CROMMIE v. CALIFORNIA

January 5, 1994

MAURICE F. CROMMIE, Plaintiff,
v.
STATE OF CALIFORNIA, PUBLIC UTILITIES COMMISSION, et al., Defendants. ARTHUR A. MANGOLD, Plaintiff, v. STATE OF CALIFORNIA, PUBLIC UTILITIES COMMISSION, et al., Defendants.



The opinion of the court was delivered by: BARBARA A. CAULFIELD

 INTRODUCTION

 Plaintiffs in these actions prevailed at trial on their age discrimination claims under two alternative theories of liability: the federal Age Discrimination in Employment Act ("ADEA") and the California Fair Employment and Housing Act ("FEHA"). Based on the jury's findings, plaintiffs now seek attorneys' fees and costs under state law as provided in Cal.
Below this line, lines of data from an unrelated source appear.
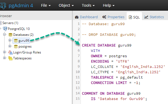This screenshot has height=104, width=168.
Task: Open the Object menu
Action: pos(66,5)
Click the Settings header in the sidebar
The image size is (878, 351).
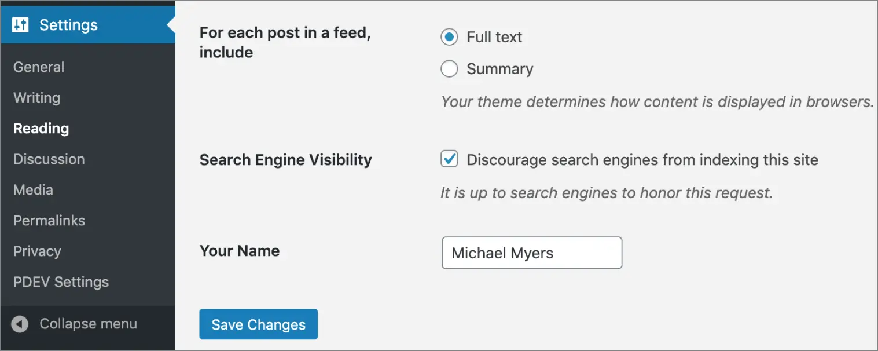(x=68, y=24)
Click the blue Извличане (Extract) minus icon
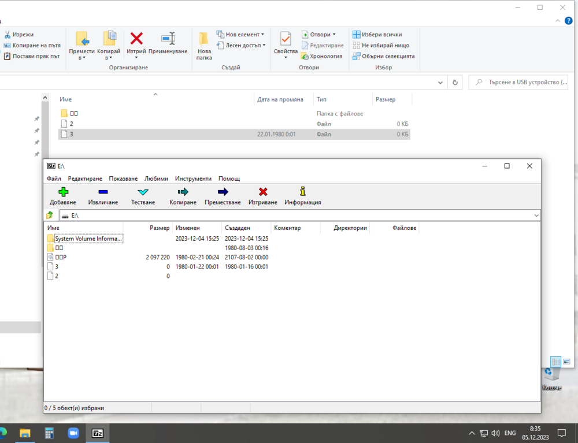Screen dimensions: 578x443 coord(103,192)
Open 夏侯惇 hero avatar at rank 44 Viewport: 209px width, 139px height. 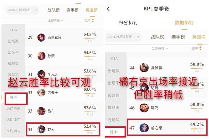[x=144, y=68]
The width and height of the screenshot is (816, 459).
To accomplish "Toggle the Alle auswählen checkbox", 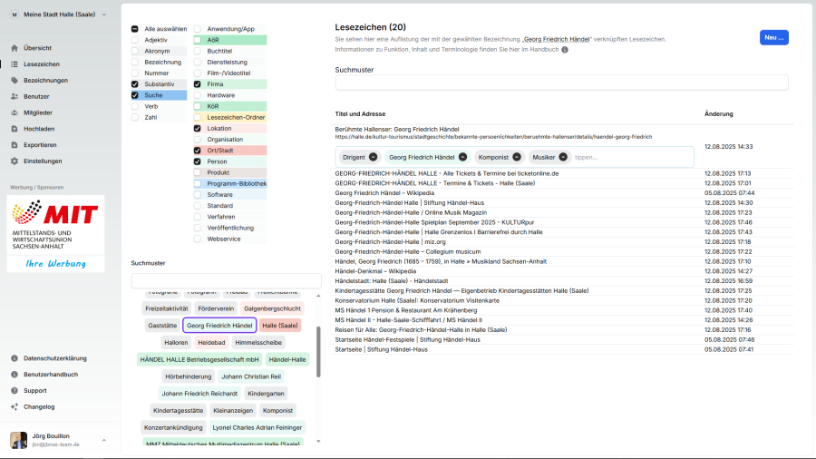I will click(135, 29).
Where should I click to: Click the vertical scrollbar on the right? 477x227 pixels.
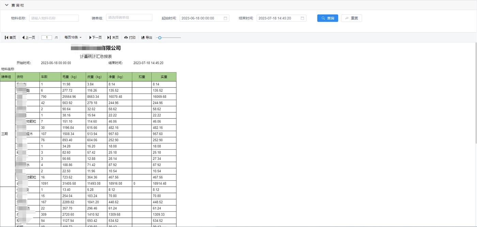(475, 92)
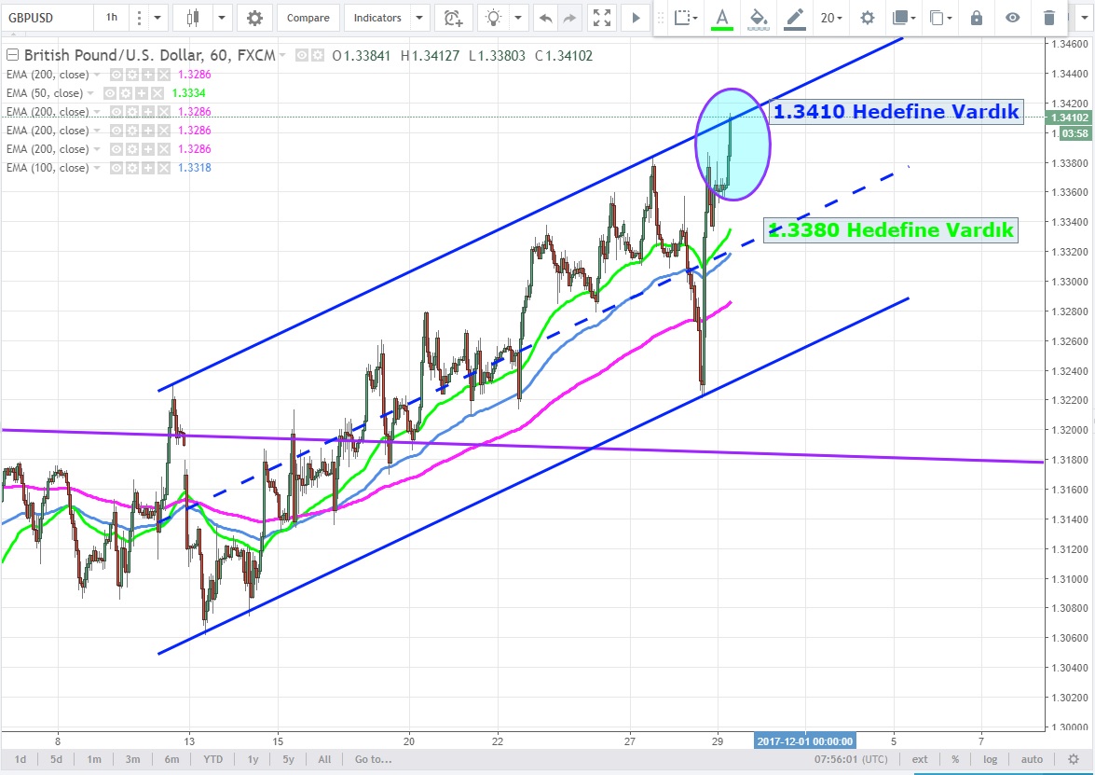1095x775 pixels.
Task: Click the create alert clock icon
Action: point(453,18)
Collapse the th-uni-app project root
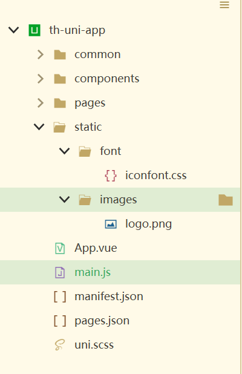 point(13,30)
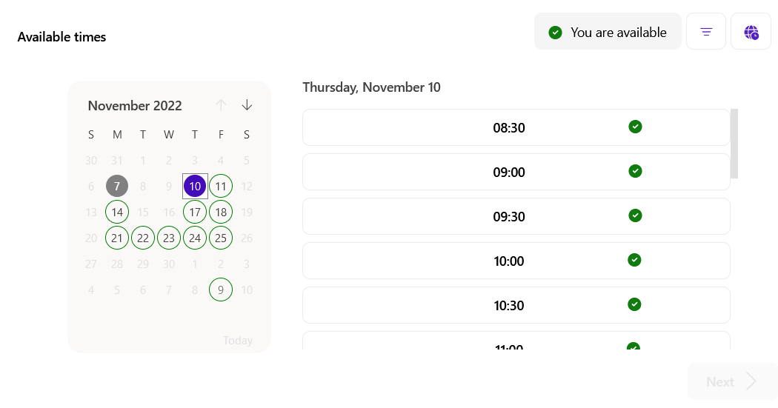Open the filter options icon
The height and width of the screenshot is (408, 778).
(x=706, y=32)
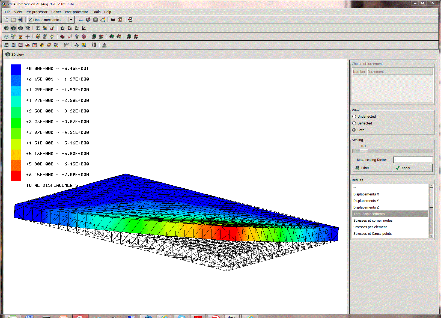The image size is (441, 318).
Task: Select the Undeflected view option
Action: pyautogui.click(x=354, y=117)
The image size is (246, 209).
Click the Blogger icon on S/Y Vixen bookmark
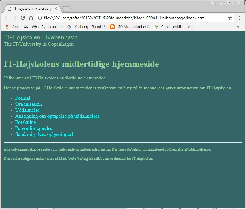point(112,26)
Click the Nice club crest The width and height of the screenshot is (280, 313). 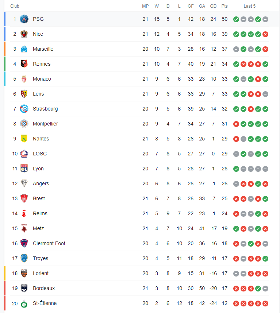(x=23, y=34)
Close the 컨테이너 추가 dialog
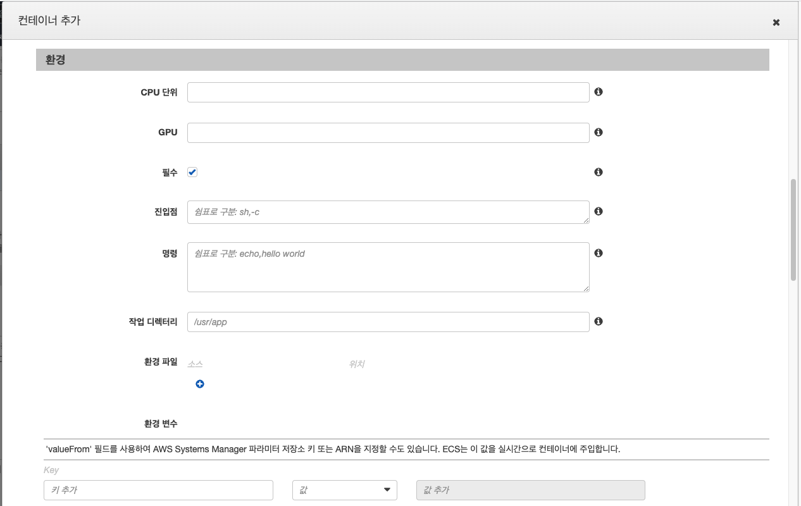This screenshot has height=506, width=801. pos(776,22)
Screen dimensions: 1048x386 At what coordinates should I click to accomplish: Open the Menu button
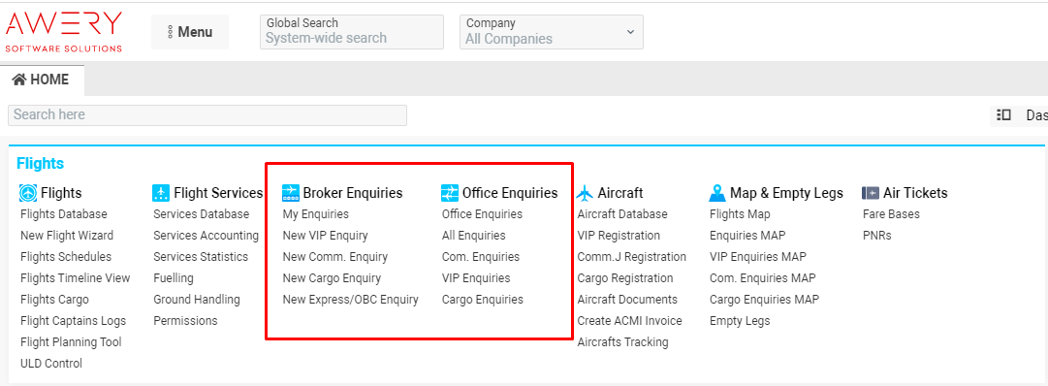(190, 32)
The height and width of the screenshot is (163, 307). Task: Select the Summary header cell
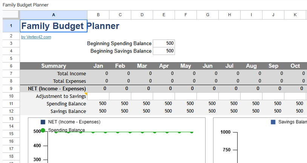coord(54,66)
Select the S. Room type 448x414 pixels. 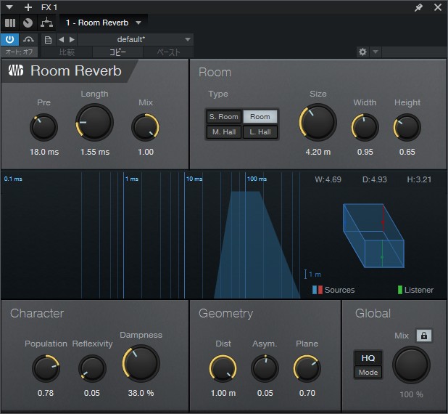point(223,117)
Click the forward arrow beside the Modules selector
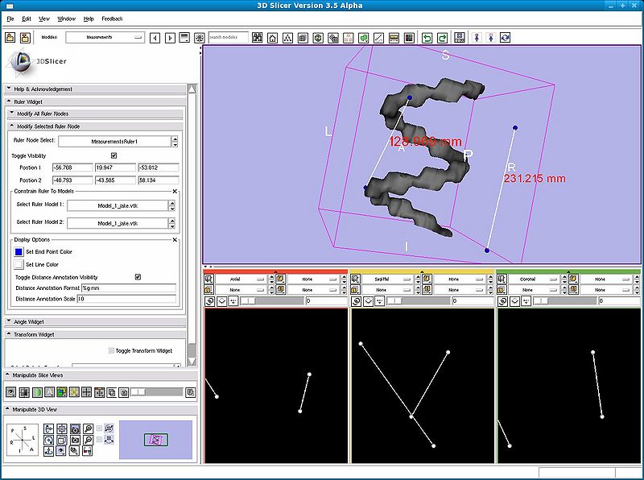 point(170,36)
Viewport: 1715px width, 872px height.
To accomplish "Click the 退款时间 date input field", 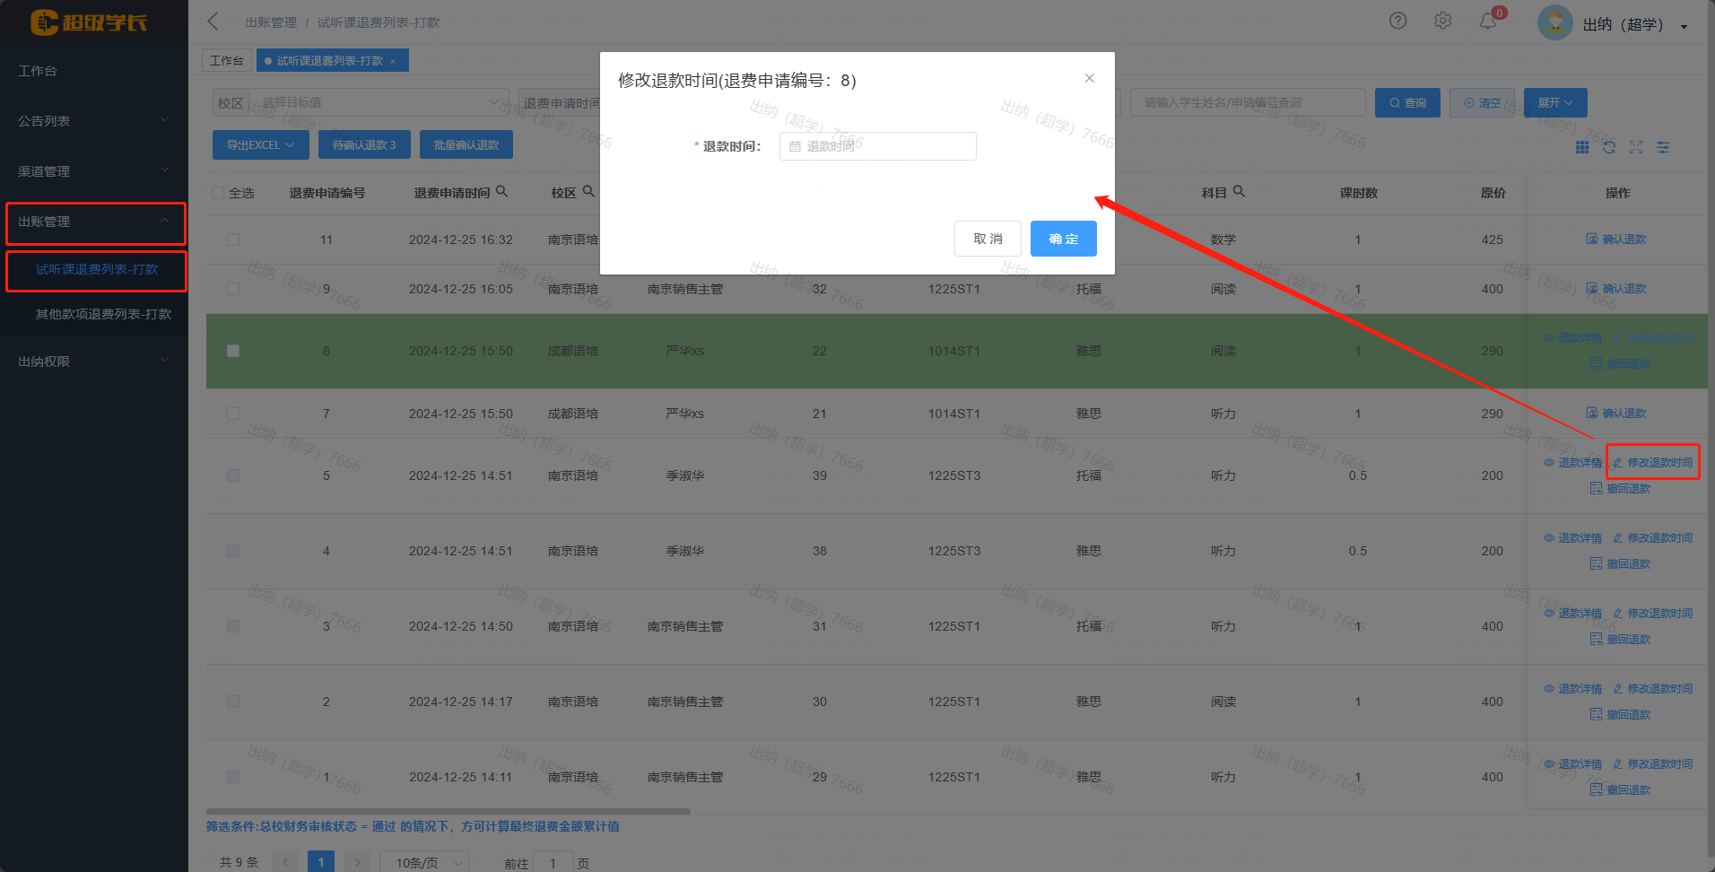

Gov't Code § 12965(b) and under the private attorney general theory provided for in Cal. Code Civ. P § 1021.5. Judgment is ENTERED IN FAVOR OF PLAINTIFFS; plaintiffs' motion for attorneys' fees is GRANTED in part.

 A. State Law Determines Entitlement to Attorney's Fees

 Under the doctrine of pendant jurisdiction, this court retained and decided plaintiffs' state law claims of discrimination under the FEHA along with a federal claim of discrimination. See United Mine Workers v. Gibbs, 383 U.S. 715, 725-27, 16 L. Ed. 2d 218, 86 S. Ct. 1130 (1966). Pendant jurisdiction exists when there are sufficiently substantial federal claims to confer jurisdiction on the court in the first instance, and federal claims share a "common nucleus of operative facts." Id. at 725, Bouman v. Block, 940, F.2d 1211, 1230 (9th Cir. 1991).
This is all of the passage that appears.